Für Katharina geht es da erst los. Mit knapp 30 bekommt sie ihr erstes Kind. Der spätere Berufseinstieg, die größere individuelle Freiheit, der Wunsch, Karriere zu machen und ein finanzielles Polster aufzubauen, sowie der Fakt, dass unehelich geborene Kinder kein Makel mehr sind, spielen hierbei eine Rolle.
Gesetzlicher Ruhestand
Ihren letzten Arbeitstag hat Angelika mit 65 Jahren. Katharina, nach 1964 geboren, wird 2051 mit 67 in den Ruhestand gehen. Mit 44 beziehungsweise 43 Jahren haben beide demnach fast gleich lang Beiträge in die Rentenkasse eingezahlt.
Zeit im Ruhestand
Die steigende Lebenserwartung schenkt Katharina deutlich mehr Zeit auf Erden als Angelika: Während Letztere 81 Jahre alt wird, lebt die 1984 Geborene sieben Jahre länger und stirbt erst mit 88. 16 Jahre verbringt Angelika somit im Ruhestand – Katharina hingegen bleiben ganze 21 Jahre.
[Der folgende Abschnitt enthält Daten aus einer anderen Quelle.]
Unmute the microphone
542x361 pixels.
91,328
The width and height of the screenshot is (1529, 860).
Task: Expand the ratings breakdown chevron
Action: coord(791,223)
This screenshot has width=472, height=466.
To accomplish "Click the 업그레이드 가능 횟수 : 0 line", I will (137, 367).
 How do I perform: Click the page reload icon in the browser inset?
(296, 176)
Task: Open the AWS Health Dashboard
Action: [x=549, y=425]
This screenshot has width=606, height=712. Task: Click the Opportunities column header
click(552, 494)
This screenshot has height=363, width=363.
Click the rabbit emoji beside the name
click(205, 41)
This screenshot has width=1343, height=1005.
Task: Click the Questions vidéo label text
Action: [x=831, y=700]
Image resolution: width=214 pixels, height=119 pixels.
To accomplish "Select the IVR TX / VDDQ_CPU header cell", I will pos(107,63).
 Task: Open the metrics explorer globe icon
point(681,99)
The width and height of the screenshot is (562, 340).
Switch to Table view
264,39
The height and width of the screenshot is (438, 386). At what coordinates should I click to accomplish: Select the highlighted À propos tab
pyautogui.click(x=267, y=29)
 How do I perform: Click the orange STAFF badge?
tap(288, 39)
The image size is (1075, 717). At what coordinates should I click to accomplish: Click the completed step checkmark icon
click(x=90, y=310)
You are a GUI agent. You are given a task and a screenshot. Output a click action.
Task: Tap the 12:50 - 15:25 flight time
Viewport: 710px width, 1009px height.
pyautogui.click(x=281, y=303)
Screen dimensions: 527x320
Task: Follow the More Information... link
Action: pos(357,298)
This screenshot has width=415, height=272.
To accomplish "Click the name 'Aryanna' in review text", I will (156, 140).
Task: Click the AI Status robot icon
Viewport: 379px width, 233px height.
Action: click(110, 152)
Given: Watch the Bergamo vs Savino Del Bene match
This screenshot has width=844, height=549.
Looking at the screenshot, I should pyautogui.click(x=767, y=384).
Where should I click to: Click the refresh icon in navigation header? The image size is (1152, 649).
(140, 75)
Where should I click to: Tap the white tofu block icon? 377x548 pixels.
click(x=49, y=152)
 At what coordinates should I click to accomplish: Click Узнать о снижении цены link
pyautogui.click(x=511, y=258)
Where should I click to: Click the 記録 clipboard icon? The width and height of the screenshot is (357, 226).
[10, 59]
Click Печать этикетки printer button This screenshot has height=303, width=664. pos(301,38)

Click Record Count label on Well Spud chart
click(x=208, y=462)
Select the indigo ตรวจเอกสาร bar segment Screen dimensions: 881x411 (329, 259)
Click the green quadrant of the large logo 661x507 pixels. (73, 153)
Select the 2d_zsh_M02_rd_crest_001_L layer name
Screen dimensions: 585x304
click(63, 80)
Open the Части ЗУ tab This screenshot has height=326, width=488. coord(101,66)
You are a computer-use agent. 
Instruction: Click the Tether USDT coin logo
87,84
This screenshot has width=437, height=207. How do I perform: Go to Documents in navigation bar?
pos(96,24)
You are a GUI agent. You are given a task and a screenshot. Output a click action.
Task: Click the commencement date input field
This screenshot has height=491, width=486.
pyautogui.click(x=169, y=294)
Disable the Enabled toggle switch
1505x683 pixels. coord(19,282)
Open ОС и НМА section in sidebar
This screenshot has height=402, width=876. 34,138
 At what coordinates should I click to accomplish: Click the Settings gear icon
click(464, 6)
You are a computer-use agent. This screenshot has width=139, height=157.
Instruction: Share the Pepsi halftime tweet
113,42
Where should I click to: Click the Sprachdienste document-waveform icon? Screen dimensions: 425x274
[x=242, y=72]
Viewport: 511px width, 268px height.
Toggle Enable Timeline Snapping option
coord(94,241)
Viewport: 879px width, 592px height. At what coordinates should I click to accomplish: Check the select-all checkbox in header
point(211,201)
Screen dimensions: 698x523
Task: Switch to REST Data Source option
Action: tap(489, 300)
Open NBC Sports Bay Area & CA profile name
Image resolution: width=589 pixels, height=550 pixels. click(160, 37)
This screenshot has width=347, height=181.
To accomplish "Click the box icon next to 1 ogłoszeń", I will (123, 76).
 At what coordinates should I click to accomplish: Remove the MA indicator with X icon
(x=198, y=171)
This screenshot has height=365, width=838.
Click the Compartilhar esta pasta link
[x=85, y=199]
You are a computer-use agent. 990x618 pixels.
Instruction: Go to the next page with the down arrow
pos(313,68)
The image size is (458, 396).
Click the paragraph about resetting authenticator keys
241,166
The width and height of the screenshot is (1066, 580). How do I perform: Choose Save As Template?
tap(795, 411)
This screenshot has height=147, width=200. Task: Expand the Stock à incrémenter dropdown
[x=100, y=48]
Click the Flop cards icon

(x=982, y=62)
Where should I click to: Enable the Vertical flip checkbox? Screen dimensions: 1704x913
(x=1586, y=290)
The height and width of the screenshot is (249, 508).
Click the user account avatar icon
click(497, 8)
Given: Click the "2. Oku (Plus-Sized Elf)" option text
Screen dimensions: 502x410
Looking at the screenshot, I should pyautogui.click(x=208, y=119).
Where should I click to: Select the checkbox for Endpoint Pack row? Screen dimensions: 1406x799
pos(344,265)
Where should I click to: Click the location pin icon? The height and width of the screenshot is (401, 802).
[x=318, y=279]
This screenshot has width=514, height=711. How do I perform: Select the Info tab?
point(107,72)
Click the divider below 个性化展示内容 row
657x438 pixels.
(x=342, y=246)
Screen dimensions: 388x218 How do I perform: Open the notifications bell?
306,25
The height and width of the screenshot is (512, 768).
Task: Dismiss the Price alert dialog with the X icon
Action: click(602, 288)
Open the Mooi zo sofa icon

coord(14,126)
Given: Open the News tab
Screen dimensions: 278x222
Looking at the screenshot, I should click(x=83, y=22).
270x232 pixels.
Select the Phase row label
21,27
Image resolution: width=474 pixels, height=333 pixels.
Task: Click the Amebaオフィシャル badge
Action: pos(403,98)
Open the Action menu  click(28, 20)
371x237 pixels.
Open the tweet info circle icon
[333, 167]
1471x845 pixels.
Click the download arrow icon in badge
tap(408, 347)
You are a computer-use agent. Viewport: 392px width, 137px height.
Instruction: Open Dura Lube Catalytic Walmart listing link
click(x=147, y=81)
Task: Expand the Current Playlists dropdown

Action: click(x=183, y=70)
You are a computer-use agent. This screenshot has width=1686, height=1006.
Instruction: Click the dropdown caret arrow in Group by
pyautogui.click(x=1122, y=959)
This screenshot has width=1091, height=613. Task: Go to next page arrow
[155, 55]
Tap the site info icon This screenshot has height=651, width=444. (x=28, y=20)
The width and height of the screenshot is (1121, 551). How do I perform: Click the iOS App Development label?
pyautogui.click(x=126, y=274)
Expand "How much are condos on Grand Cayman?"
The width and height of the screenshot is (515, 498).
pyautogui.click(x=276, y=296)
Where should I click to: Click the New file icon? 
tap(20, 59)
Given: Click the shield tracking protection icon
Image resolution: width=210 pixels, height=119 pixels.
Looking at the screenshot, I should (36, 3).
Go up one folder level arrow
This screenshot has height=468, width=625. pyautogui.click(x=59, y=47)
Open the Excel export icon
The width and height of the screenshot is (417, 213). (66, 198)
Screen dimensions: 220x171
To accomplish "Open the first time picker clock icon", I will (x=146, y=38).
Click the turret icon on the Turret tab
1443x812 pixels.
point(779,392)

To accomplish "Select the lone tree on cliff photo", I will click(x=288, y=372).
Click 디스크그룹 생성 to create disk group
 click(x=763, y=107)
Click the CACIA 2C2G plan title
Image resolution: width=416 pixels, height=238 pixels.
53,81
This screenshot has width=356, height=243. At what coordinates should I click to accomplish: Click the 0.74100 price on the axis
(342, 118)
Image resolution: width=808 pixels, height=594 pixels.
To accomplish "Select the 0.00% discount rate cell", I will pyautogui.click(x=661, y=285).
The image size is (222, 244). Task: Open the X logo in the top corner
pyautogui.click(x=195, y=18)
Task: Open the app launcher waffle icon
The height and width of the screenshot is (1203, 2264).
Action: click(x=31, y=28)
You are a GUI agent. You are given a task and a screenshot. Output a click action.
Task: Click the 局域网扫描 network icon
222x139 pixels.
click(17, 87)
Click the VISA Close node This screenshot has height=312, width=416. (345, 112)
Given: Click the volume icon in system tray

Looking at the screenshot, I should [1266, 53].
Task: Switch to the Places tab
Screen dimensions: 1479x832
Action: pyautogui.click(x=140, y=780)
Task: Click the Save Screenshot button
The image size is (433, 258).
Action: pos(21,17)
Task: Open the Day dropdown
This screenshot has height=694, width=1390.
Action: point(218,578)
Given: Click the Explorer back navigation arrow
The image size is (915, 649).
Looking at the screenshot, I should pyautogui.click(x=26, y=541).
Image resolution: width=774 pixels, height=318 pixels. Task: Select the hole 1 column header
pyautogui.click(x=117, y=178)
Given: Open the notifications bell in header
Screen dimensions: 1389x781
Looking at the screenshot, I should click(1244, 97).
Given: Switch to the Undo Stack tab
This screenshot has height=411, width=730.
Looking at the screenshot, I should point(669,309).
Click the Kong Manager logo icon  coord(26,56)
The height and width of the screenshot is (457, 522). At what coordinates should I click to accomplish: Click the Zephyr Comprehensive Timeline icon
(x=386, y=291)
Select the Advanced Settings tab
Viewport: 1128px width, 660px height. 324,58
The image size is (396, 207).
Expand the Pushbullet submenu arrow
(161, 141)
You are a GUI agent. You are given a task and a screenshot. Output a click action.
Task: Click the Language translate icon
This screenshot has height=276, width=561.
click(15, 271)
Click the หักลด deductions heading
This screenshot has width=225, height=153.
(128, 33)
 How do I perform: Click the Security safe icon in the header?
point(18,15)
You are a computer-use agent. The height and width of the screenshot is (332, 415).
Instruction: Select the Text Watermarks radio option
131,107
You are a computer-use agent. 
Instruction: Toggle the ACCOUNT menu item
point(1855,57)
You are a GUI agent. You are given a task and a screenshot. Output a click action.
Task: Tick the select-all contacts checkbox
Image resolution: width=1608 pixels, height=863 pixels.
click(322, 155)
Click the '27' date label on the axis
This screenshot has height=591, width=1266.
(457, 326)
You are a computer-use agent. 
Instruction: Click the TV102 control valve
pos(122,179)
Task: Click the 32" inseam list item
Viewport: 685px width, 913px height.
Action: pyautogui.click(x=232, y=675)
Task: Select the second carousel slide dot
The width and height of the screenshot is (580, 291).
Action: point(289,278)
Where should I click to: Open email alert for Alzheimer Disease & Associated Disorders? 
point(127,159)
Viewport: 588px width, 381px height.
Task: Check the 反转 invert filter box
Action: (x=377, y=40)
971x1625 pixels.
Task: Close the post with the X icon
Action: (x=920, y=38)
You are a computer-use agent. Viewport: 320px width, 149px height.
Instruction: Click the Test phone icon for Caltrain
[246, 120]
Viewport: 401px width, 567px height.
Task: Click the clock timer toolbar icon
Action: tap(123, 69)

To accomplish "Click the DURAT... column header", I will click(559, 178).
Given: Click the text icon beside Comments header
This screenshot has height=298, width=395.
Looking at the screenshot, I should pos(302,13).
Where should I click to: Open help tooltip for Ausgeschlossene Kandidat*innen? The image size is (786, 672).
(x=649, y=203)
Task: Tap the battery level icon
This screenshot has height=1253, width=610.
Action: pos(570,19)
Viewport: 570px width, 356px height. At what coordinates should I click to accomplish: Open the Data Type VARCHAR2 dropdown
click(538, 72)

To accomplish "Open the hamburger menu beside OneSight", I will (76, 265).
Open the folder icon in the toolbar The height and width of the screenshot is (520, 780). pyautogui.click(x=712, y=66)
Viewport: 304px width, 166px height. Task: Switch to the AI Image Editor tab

Die Lebenserwartung steigt auch bei Männern. Und somit bleibt Katharina auch viel mehr gemeinsame Zeit mit ihrem Partner: Ihr vier Jahre älterer Mann stirbt mit 82 Jahren. Somit bleibt beiden noch ein gemeinsamer Ruhestand von elf Jahren. Auch Angelikas Mann ist vier Jahre älter als sie. Er stirbt aber bereits mit 72 Jahren. Somit bleiben Angelika und ihrem Mann nur drei Jahre im gemeinsamen Ruhestand, bevor Angelika mit 68 Jahren verwitwet.